OPDRACHT:
Schrijf uit de lijst hieronder de regels letterlijk over, van de regel met "Given: Select the 甲店 / 100元 cell" tot en met de regel met "will click(x=168, y=100).".

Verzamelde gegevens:
_ _ _ _ _

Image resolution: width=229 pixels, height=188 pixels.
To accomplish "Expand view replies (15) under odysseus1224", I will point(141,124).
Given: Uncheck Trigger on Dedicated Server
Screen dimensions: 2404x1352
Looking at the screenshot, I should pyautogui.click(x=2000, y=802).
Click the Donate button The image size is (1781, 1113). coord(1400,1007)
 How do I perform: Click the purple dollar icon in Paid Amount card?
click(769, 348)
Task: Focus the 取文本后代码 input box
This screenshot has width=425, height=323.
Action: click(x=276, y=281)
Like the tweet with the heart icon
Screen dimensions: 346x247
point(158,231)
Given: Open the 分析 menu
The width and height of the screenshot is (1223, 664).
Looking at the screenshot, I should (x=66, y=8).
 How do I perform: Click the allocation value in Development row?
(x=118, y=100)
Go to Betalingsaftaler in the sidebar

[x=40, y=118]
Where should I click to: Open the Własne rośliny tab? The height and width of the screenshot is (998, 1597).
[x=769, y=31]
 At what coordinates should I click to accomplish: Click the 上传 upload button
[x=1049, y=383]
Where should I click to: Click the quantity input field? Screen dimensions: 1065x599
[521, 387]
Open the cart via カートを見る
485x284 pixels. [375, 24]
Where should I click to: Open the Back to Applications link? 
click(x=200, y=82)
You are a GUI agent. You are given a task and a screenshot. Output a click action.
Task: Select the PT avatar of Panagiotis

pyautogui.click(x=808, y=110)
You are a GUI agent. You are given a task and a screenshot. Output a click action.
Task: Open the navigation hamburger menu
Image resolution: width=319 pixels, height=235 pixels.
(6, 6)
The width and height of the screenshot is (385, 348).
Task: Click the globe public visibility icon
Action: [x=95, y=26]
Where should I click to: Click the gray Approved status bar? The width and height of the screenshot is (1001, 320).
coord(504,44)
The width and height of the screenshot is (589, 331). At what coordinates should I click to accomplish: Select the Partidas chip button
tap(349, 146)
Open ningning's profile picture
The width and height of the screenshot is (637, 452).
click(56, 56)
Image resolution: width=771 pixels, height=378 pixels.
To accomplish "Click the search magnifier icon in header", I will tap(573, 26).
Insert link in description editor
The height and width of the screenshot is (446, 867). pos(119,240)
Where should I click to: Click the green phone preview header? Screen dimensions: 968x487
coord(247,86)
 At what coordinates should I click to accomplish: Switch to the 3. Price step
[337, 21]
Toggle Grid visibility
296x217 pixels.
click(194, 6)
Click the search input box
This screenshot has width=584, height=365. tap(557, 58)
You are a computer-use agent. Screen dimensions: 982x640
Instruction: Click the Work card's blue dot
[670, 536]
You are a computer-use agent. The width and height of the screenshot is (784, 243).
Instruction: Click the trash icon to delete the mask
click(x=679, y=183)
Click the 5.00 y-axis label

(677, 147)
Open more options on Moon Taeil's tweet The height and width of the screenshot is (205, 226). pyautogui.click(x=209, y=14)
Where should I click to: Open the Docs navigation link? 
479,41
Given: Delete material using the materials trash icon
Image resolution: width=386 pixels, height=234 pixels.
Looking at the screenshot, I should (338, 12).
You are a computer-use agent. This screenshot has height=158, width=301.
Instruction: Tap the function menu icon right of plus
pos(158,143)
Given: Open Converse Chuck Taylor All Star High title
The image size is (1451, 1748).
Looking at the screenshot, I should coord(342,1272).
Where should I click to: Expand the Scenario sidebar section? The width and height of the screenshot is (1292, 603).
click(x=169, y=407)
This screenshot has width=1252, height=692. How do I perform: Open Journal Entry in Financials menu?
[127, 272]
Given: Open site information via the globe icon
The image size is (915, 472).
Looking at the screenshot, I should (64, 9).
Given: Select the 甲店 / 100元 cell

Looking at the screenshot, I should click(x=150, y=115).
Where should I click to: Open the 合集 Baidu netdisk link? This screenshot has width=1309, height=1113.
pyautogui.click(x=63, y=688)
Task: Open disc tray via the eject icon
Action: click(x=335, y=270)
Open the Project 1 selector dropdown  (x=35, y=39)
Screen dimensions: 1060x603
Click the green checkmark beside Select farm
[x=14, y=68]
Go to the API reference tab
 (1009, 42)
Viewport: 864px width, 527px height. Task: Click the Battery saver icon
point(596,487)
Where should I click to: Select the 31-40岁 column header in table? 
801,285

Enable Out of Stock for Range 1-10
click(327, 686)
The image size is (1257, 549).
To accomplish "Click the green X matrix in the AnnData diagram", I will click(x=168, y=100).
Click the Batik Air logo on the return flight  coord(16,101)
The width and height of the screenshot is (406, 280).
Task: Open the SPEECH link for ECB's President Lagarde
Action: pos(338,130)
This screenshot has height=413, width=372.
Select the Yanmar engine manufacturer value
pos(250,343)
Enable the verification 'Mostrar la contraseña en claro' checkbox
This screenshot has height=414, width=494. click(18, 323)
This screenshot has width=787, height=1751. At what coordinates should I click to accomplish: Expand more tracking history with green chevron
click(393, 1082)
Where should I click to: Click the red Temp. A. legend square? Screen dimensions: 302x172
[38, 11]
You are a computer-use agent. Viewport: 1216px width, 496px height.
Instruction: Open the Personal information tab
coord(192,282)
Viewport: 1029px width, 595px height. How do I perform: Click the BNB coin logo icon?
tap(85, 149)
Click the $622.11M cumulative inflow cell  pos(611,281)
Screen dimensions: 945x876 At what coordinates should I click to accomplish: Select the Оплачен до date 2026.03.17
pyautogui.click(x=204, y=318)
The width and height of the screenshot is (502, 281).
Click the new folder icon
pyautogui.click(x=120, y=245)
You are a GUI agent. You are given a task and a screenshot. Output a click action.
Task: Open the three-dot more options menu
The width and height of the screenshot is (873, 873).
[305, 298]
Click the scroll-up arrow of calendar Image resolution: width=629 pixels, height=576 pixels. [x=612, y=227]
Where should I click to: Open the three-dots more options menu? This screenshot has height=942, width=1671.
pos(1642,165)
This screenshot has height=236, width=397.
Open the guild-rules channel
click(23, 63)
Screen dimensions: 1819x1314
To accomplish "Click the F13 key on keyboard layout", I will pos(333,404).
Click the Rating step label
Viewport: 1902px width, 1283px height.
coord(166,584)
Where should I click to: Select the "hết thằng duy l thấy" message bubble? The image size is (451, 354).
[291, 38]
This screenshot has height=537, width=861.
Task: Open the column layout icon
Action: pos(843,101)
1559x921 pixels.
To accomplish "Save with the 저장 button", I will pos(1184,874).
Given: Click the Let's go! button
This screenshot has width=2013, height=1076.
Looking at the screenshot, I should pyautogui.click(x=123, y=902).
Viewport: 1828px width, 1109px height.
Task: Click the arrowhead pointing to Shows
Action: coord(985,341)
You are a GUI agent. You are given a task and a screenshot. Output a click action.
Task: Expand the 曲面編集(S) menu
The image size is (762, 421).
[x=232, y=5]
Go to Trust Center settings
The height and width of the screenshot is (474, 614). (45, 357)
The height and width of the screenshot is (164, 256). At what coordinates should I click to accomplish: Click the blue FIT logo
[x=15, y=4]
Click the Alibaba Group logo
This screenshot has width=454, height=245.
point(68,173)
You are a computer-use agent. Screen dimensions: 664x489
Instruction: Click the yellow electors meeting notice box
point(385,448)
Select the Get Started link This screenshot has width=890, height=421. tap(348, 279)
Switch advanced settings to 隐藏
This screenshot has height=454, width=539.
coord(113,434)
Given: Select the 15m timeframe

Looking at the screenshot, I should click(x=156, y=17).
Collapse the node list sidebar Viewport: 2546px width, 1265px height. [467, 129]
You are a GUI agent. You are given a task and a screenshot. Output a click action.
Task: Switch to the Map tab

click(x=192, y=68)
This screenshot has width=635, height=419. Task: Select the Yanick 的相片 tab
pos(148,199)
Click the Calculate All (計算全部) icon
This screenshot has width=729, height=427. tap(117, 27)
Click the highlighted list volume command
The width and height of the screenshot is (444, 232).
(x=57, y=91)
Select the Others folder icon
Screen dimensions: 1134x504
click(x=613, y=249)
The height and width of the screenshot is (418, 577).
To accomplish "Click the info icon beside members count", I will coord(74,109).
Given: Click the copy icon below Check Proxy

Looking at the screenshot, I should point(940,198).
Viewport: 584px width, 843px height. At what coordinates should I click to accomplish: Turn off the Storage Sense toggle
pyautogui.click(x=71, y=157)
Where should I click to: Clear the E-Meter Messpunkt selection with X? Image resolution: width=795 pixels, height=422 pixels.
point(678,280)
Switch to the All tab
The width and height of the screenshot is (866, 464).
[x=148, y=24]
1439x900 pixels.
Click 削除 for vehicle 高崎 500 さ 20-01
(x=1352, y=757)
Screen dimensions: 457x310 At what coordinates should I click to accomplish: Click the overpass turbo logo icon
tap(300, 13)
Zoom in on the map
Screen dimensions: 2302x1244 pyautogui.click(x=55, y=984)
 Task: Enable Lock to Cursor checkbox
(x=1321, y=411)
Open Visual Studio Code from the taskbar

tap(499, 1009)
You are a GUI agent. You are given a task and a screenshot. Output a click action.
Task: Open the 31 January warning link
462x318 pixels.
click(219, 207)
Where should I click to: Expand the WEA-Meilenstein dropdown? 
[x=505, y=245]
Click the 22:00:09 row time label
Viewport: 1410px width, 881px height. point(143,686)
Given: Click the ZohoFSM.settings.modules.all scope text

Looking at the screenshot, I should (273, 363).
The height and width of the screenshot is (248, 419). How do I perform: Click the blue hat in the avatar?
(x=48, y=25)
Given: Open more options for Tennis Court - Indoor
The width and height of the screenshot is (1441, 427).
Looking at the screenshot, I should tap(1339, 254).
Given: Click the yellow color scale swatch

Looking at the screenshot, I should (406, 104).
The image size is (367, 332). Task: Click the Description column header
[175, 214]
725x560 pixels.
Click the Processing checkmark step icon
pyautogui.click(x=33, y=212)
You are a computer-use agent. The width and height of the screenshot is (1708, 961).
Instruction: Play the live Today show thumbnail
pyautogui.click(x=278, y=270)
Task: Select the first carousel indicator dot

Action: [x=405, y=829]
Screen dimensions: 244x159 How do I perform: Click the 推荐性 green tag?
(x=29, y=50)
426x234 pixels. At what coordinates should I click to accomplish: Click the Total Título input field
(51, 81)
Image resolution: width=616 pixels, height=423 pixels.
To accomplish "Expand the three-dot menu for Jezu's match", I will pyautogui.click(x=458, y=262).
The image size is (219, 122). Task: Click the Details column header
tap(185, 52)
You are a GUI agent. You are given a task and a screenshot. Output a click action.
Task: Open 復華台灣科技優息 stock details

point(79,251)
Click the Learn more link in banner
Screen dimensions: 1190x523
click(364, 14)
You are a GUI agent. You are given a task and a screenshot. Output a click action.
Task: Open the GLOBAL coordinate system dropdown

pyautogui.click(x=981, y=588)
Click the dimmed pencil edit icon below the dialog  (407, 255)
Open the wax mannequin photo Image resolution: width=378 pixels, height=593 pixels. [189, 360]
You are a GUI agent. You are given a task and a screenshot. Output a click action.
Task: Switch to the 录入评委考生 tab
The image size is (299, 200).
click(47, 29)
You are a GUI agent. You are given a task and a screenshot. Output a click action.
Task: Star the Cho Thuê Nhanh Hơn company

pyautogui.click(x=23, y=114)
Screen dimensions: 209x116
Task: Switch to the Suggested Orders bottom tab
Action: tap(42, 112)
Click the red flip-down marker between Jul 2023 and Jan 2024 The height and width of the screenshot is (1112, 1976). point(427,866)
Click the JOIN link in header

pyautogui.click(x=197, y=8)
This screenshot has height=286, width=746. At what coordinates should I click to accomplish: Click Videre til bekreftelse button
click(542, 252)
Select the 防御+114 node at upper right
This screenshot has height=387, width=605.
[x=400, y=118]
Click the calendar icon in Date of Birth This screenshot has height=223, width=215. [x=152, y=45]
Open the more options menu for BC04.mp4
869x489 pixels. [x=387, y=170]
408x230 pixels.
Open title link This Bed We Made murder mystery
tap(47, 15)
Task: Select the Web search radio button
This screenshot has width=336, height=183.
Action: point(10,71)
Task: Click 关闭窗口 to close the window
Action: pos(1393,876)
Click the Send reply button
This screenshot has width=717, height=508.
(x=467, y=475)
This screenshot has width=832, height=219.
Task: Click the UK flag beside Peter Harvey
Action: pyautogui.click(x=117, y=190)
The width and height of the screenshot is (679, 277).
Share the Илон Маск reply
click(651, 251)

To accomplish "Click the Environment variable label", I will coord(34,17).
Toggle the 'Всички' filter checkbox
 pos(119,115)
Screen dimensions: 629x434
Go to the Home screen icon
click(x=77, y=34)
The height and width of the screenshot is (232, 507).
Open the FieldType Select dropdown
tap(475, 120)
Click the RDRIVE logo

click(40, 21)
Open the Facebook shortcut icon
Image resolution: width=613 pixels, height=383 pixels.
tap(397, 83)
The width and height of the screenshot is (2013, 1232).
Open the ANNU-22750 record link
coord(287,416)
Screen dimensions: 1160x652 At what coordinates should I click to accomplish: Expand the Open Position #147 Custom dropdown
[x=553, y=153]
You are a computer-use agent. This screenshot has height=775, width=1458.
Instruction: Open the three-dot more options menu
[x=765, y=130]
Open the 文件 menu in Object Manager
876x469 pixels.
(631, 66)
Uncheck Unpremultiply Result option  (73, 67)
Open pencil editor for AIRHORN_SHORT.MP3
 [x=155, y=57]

_ _ _ _ _

ANTWOORD:
Given: Select the 甲店 / 100元 cell

Looking at the screenshot, I should click(x=150, y=115).
Where should I click to: Open the 合集 Baidu netdisk link? This screenshot has width=1309, height=1113.
pyautogui.click(x=63, y=688)
Task: Open disc tray via the eject icon
Action: click(x=335, y=270)
Open the Project 1 selector dropdown  (x=35, y=39)
Screen dimensions: 1060x603
Click the green checkmark beside Select farm
[x=14, y=68]
Go to the API reference tab
 (1009, 42)
Viewport: 864px width, 527px height. Task: Click the Battery saver icon
point(596,487)
Where should I click to: Select the 31-40岁 column header in table? 
801,285

Enable Out of Stock for Range 1-10
click(327, 686)
The image size is (1257, 549).
To accomplish "Click the green X matrix in the AnnData diagram", I will click(x=168, y=100).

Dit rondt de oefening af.